Thursday, January 11, 2007
At the risk of descending too far into an irrational obsession with the over-moneyed kip of an island he was born on, Seanachie tips his hat off to the good readers of Blogorrah for naming Sligo the shitest town in Ireland. There will be many in the town to take deep umbrage at this accolade but I find it refreshing that Sligo is finally getting recognised for something. Seeing as the Sligo card is usually only played by myself when challenged with talking to French people I couldn't be arsed humouring(once they hear a town that is not Dublin or Cork, their tap of patronising clichés about the hard-drinking, rugby-playing, English-hating [their words, not mine] Irish runs suddenly dry), a bit of a profile is no harm at all. I agree wholeheartedly with the assessement of the Sligo penchant for the rocker look, but, in fairness Sligo has always been a rocker town, the local Teds rioted at a screening of Rock Around the Clock in the Savoy in 1955, after all. If you want Mod culchie-chic, you'd be better off going to provincial hotspots such as Carlow or Castlebar.

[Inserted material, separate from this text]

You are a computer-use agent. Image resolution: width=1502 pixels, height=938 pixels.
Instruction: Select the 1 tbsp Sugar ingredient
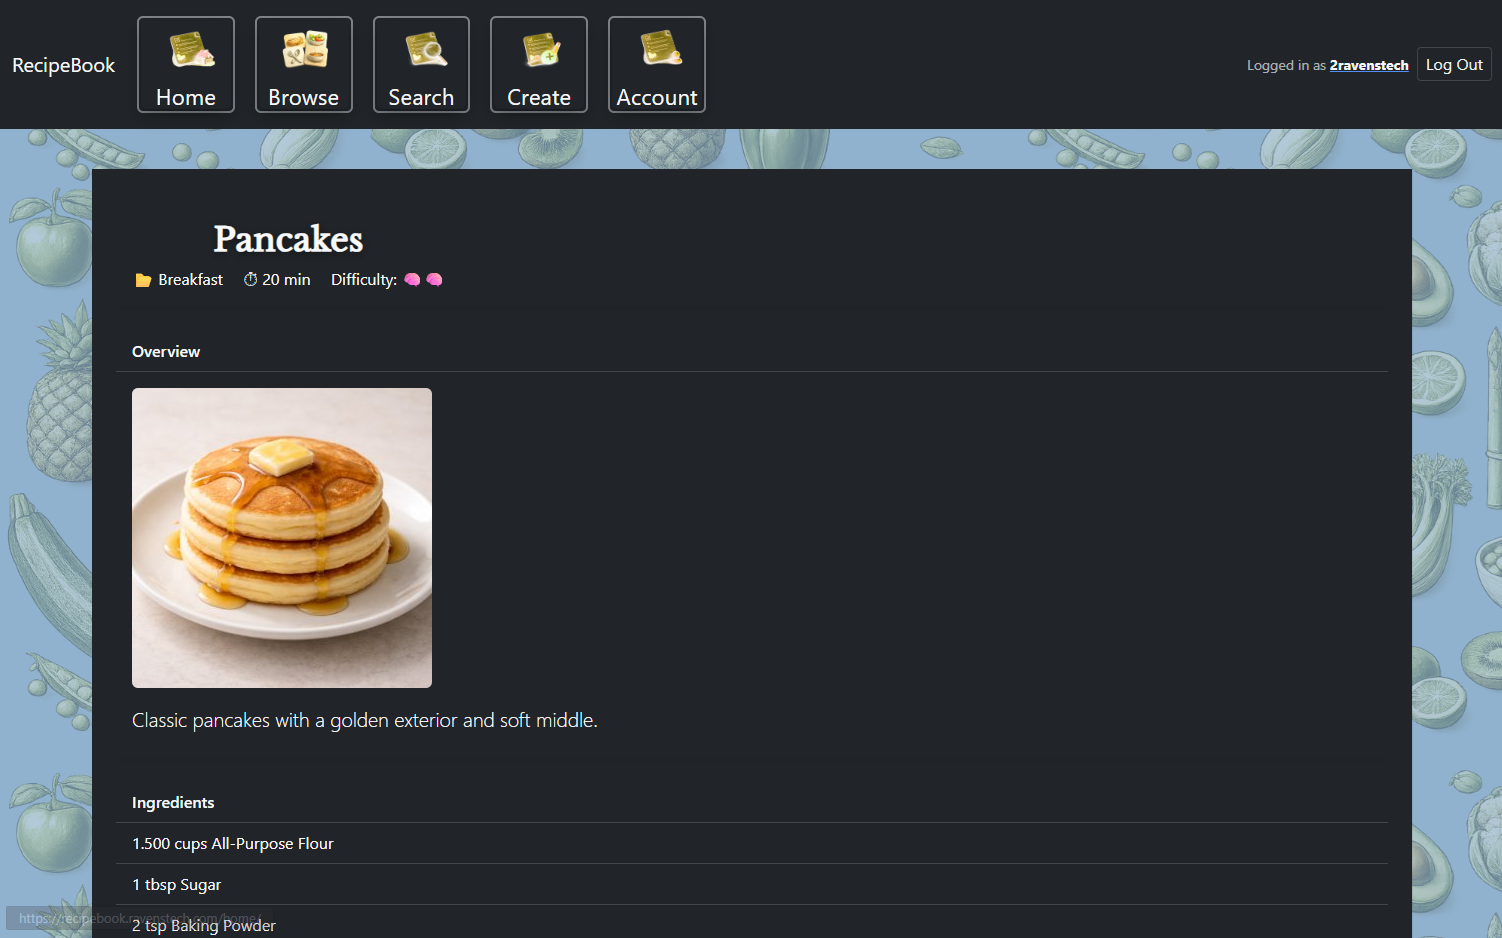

Anyway the local chaws pride themselves on Sligo being a bit of rough, and yes, it is damn ugly, and it has got only uglier in the past ten years, with the advent of the new retail park, that has integrated Sligo into the United Kingdom better than 800 years of Imperialism ever managed, and also the appearance of Lidl and those shocking developments on Rockwood Parade (pictured). The snootier locals will point to the Niland Gallery extension by McCullough Mulvin and the gothic courthouse as evidence of grandeur but Sligo has always been an ugly little town surrounded by beautiful countryside. And it's all the better for that; Sligo townies are spiteful people with high cheekbones and low foreheads, and they tend to be a bit quick to have a go at innocent bystanders, but squeezed in in between those ugly, ramshackle Victorian buildings are some of the best pubs in Ireland and a surprising tolerance for 'aayrt', as the locals call anything that doesn't involve football or drinking. Now, Seanachie is set apart from all this by his Ballymote origins; as any Sligo person, townie or buff (that's a culchie within a culchie, if you must know) will tell you, there's a sight of a difference. So I have been spared that awful nasal accent and instead been given a pleasing lilt that unfortunately attracts all manner of idiots from Cork who think I'm from somewhere along de banks. Marya. And I believe Dundalk's not all as bad as it's cracked down to be. Have Blogorrah readers been to Athlone or Tullamore? Or Dún Laoighaire, for that matter? I bet not.